Provided information Start Marker
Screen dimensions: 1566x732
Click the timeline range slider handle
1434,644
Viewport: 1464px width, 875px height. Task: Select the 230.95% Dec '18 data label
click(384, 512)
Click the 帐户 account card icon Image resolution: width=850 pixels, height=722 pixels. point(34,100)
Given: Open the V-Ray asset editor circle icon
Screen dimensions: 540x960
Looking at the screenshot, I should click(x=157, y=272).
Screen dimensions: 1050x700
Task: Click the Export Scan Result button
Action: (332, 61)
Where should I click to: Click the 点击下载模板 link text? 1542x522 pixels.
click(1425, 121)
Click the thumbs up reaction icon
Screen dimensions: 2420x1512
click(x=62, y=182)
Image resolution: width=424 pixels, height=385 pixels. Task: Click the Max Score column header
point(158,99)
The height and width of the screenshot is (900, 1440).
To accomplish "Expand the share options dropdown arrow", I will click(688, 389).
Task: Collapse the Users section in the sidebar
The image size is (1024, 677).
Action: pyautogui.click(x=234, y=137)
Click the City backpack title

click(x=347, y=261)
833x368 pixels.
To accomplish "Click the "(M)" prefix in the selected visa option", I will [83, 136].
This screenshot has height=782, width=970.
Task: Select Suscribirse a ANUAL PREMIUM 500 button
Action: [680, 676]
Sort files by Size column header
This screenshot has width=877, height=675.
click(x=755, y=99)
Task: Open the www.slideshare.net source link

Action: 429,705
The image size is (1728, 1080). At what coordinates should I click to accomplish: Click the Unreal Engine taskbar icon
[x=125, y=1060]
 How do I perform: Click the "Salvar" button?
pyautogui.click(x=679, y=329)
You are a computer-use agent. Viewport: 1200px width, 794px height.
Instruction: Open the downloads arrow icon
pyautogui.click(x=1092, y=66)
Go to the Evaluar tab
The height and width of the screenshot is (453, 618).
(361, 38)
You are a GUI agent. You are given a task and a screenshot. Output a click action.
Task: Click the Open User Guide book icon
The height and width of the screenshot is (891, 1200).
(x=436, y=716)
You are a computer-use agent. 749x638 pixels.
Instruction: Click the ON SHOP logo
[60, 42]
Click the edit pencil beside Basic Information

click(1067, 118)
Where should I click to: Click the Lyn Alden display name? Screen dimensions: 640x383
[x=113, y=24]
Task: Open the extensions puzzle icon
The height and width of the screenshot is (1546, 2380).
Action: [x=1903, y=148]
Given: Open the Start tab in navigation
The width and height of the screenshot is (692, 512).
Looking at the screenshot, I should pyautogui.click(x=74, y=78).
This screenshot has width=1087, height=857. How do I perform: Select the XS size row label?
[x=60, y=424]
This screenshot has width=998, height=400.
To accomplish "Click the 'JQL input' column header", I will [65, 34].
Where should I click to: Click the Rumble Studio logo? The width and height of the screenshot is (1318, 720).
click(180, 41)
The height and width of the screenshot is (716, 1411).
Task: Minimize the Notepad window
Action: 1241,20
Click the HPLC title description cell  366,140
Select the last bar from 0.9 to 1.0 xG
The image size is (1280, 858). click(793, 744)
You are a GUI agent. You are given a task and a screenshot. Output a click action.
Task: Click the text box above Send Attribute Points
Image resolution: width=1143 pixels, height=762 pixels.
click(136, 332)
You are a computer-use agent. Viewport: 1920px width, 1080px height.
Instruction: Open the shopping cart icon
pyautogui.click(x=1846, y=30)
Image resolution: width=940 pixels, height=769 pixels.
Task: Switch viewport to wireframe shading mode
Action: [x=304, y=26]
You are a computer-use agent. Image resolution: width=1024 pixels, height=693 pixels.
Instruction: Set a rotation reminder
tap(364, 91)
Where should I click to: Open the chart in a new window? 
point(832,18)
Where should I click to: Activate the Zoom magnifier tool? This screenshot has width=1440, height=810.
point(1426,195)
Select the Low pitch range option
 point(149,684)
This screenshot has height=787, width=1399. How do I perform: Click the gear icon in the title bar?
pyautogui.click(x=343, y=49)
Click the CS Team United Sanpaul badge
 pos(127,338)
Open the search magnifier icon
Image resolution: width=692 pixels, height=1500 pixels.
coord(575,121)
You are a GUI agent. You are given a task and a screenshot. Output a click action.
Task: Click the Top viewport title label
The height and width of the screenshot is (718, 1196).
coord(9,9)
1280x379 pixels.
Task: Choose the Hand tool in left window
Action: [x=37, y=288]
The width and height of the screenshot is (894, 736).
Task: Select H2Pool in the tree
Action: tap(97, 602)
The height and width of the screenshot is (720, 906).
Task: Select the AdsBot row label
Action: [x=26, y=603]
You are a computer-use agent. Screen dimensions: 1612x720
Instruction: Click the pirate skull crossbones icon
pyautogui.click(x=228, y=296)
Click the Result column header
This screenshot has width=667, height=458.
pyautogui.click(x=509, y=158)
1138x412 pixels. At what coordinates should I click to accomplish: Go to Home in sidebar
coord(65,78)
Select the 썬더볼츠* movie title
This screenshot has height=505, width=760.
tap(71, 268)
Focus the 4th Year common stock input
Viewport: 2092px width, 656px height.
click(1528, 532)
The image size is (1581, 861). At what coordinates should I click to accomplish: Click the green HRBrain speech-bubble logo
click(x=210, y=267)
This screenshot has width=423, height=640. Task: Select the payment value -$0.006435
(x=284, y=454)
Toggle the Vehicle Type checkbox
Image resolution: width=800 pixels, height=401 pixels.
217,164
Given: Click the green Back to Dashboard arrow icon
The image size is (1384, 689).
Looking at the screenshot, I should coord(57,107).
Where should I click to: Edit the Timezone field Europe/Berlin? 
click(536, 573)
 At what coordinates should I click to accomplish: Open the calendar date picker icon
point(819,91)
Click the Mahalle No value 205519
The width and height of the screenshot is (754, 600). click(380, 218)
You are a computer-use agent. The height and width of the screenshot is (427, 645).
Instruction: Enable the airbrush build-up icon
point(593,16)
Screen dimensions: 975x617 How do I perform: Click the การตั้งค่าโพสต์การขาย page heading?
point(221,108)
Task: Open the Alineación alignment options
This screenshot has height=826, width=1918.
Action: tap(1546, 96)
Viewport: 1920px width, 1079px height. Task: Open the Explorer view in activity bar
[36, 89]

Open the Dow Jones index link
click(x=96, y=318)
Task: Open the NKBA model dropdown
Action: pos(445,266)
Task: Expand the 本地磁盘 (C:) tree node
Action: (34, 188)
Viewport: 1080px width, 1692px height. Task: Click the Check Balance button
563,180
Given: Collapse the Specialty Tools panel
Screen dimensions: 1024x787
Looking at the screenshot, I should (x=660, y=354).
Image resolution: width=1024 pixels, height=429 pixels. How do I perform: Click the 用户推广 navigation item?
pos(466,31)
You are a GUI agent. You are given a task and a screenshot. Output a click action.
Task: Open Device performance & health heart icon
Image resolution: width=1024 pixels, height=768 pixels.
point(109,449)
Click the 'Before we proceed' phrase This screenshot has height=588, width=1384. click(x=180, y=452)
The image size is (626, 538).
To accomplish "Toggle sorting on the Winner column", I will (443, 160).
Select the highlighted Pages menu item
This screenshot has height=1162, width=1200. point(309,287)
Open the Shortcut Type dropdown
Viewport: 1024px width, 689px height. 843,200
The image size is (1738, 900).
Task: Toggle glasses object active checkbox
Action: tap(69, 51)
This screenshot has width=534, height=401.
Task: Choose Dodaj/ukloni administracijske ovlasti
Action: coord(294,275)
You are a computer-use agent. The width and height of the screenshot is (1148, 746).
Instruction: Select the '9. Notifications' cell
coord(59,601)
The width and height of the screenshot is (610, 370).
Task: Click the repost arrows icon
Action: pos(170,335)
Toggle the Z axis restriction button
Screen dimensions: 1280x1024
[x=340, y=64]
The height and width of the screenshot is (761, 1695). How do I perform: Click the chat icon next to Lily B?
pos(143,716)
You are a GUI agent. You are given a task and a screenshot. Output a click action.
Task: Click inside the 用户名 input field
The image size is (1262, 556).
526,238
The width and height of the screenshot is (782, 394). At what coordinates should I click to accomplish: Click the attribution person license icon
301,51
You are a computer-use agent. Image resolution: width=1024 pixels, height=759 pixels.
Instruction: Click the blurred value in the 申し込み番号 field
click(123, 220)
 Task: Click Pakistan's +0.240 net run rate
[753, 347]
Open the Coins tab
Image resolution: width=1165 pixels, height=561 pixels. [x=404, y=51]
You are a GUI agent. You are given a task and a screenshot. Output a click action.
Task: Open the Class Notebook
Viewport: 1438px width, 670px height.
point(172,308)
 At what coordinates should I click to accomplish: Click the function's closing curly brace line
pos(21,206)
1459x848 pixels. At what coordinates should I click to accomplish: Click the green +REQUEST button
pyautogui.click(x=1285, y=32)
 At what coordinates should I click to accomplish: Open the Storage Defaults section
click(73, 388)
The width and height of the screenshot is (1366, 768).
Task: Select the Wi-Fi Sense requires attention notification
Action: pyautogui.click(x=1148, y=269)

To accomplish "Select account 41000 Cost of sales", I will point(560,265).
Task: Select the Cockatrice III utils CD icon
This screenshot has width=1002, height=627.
Provided information End Marker
The problem:
What lines of the material above contain "options"? Return each of them.

Solution to this exercise:
To accomplish "Expand the share options dropdown arrow", I will click(688, 389).
Task: Open the Alineación alignment options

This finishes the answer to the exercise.